Normalmente, dedico este espacio a opinar sobre política y temas de ciudad. Hoy, por primera vez, le escribiré unas líneas al Derecho; profesión que amo y para la cual me estoy formando con gran privilegio en la Universidad del Rosario.
Lo hago porque durante los últimos meses he estado acompañando la defensa de un profesor que, por la mala práctica del Derecho, se encuentra privado de su libertad en Cartagena.
Cuando lo arrestaron, su familia -que devengaba aproximadamente el salario mínimo- acude a un abogado vecino que se propuso cobrarles sumas de dinero absurdas, que no podían costear.
Luego de asesorarlos, solicitaron un defensor de la Defensoría del Pueblo, quien con recursos públicos debería asegurar el derecho fundamental a la defensa. Sin embargo, durante tres meses y dos audiencias, el abogado -que vive en un municipio aledaño a Cartagena y no tenía especialidad en Derecho Penal- no les atendía el teléfono a los familiares del profesor, acudía a los juzgados tarde y sin conocer el expediente y no se comunicaba con su defendido.

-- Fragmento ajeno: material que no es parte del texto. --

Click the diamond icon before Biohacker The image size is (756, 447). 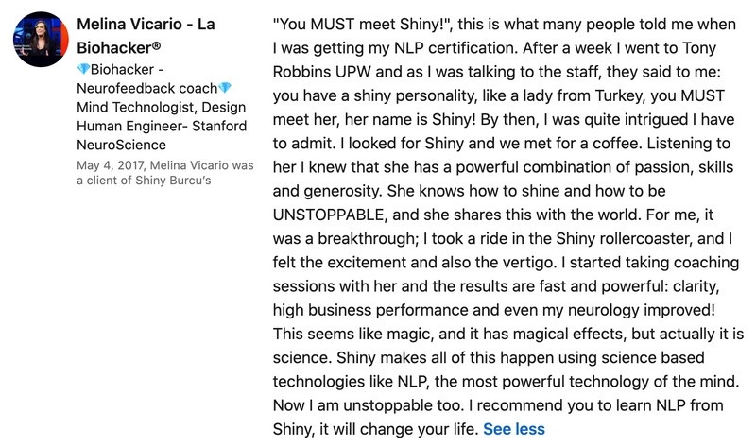81,72
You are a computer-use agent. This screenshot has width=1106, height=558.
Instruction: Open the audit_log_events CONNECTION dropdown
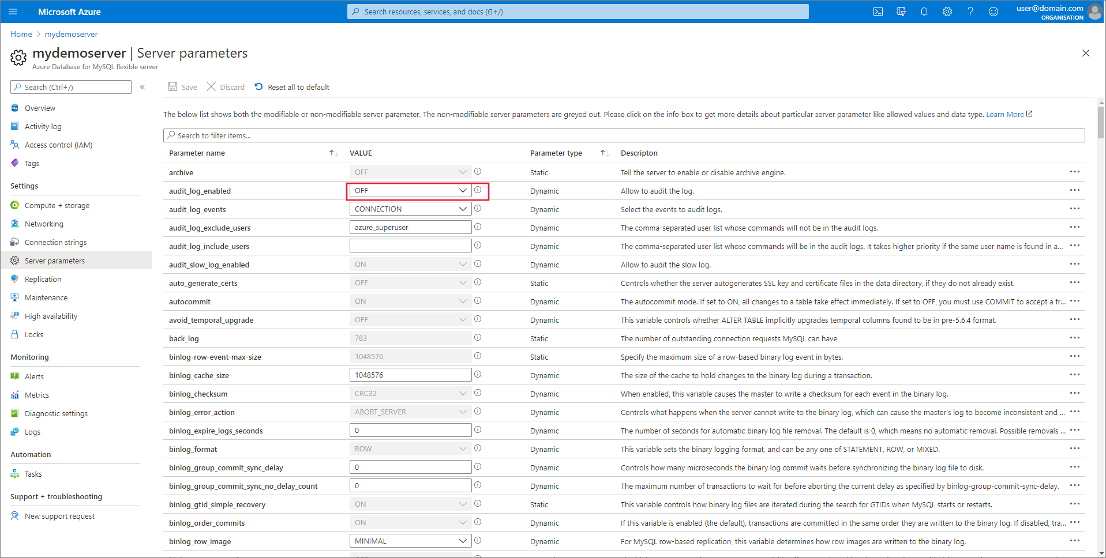(x=410, y=209)
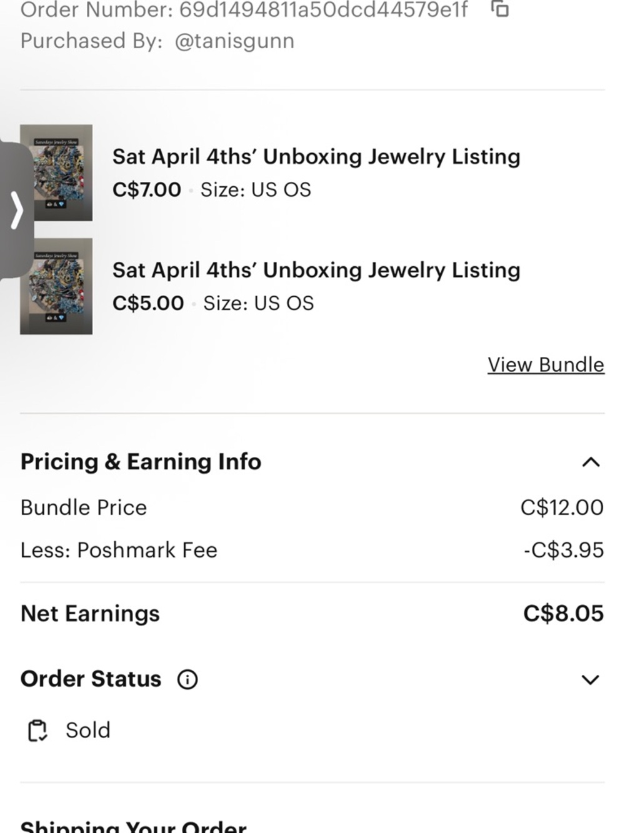Click the Order Status heading

pyautogui.click(x=91, y=679)
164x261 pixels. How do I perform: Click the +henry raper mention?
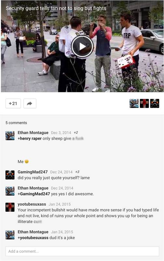coord(30,138)
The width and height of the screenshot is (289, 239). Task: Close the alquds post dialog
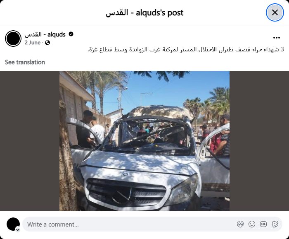pos(275,12)
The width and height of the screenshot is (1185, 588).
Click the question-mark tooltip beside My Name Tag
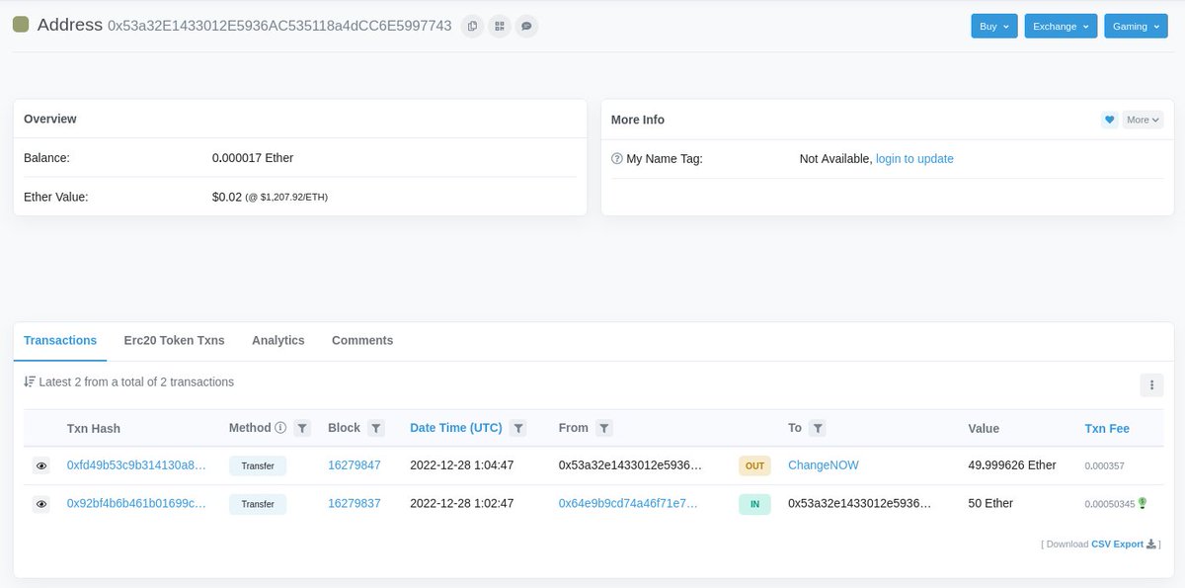615,158
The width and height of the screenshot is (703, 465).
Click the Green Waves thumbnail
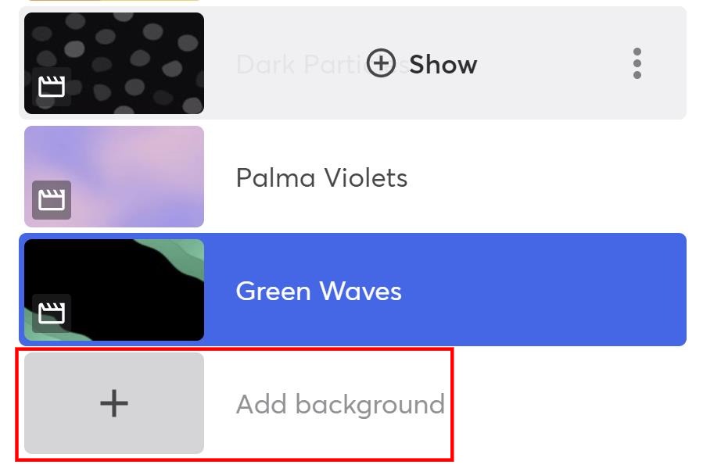[x=113, y=290]
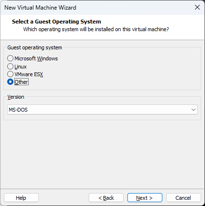Expand the Version dropdown arrow
The width and height of the screenshot is (205, 206).
coord(194,110)
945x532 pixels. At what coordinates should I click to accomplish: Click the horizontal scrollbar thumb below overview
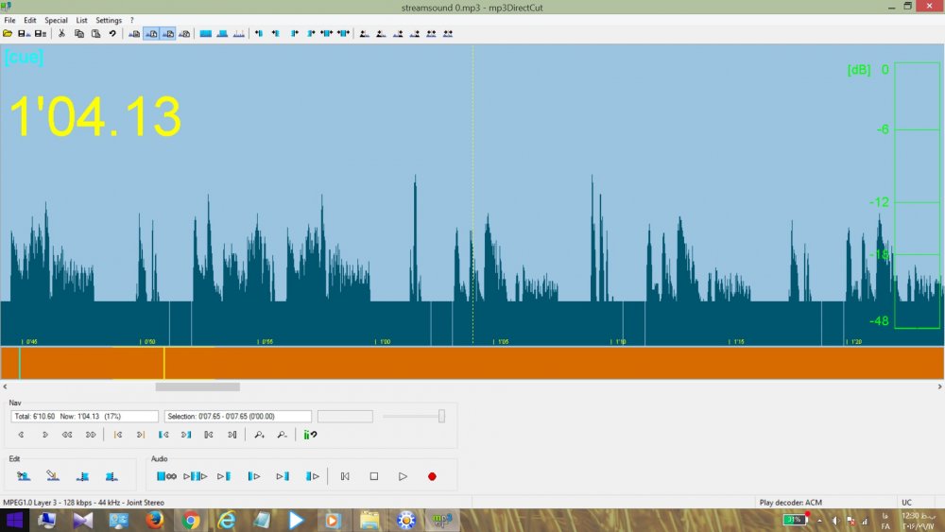click(x=198, y=386)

Evidentemente, la angustia, la incertidumbre y los errores, fueron terribles.
¿Conclusiones? Por un lado, que encontrarse con un mal abogado en el camino de la justicia convierte a los usuarios del sistema en víctimas de este, e imposibilita el ejercicio de los derechos de las personas.

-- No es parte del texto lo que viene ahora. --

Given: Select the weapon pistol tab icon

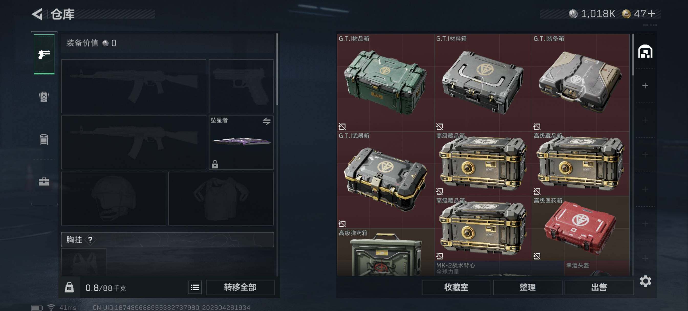Looking at the screenshot, I should (44, 54).
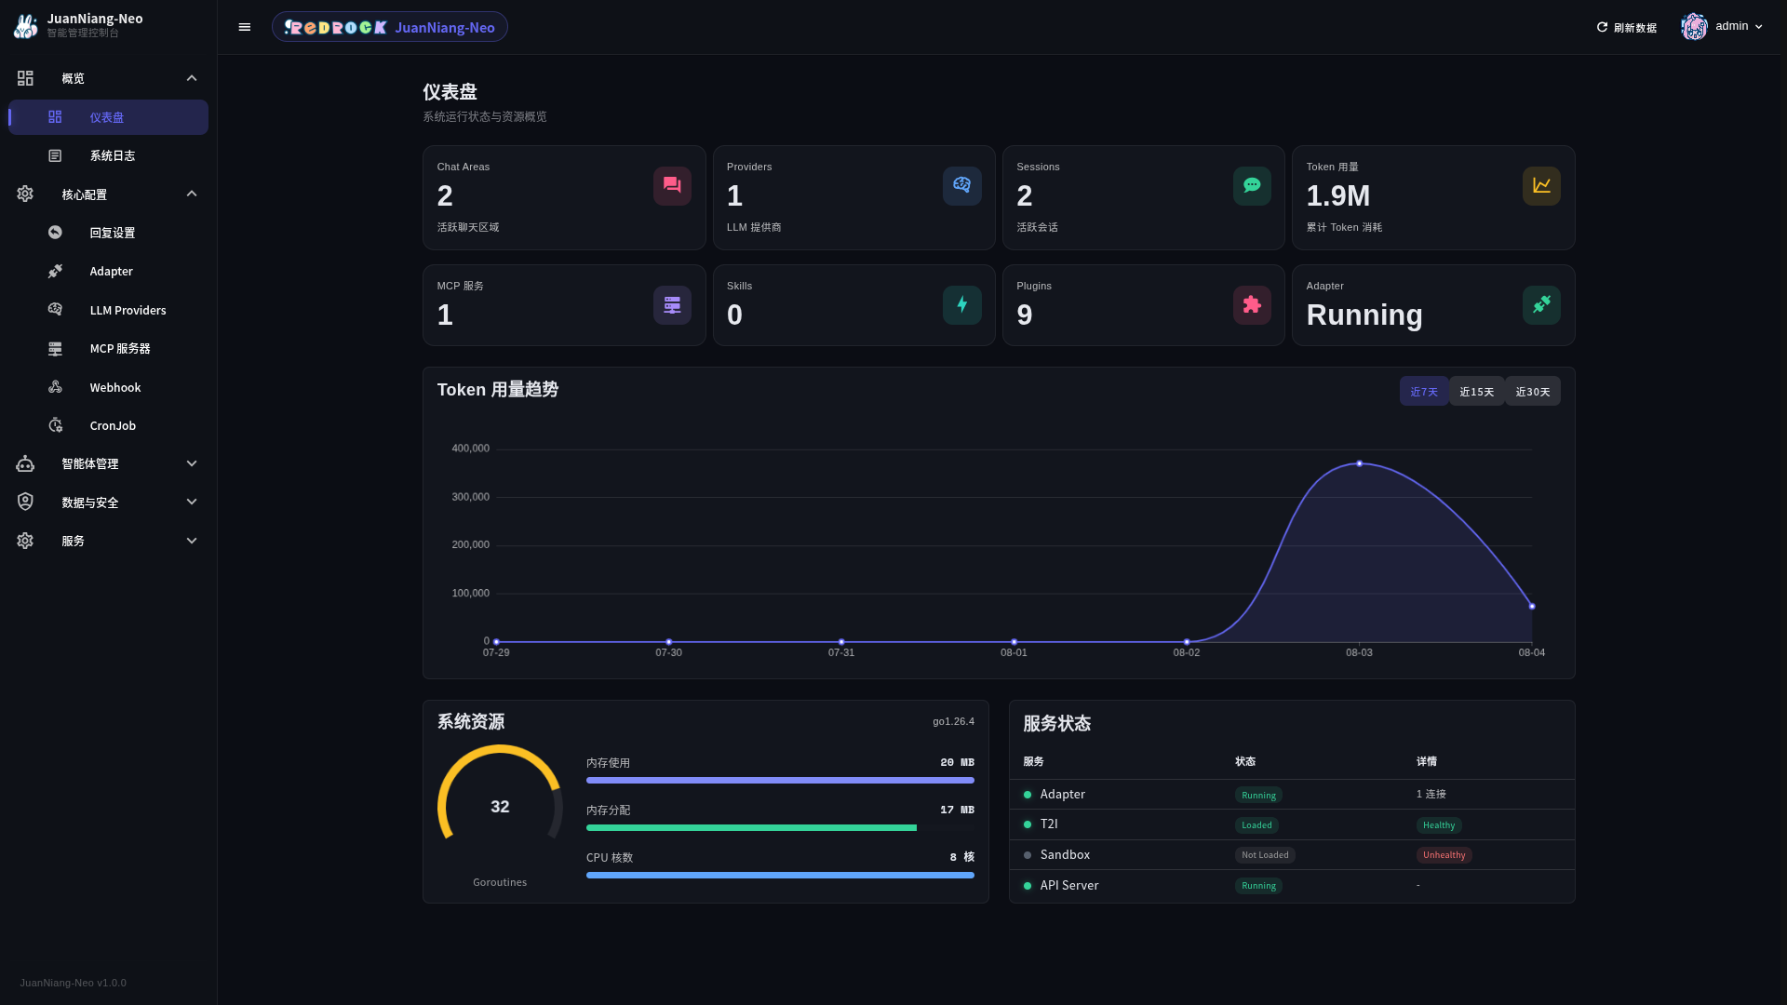Click the JuanNiang-Neo Redrock logo badge
The width and height of the screenshot is (1787, 1005).
click(390, 27)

Por otro lado, que en Colombia el aparato judicial no es tan justo como parece; si alguien, económicamente, no puede acceder a un abogado -que además es costosísimo-, entonces queda sujeto al azar, sin conocer siquiera en qué estado se encuentra o qué será de su libertad, salud, patrimonio, etc. Y es que resulta alarmante que poco menos de mil abogados sean sancionados cada año por este tipo de conductas.
Hoy debe hacerse un llamado a las facultades de Derecho del país, para mejorar la formación profesional, que además debe contar con un componente ético y humanista sin el cual no puede existir la profesión del Derecho.
Adicional a lo obvio, que es la búsqueda de la justicia a través de la profesión, este llamado también debe hacerse en el marco del nuevo examen de habilitación profesional, que yo aplaudo, y que en los próximos años evaluará a los nuevos abogados de Colombia, y concederá la tarjeta profesional -que permite representar o defender a otras personas en litigios- sólo a la mejor media calificada de las personas que lo presenten. Es decir, una facultad de derecho debe mejorar para competir y mantenerse vigente.
¡Pero, bueno! Así las cosas, por ahora, no resta sino desearle a usted estimado lector que nunca se cruce en su camino, con un mal abogado.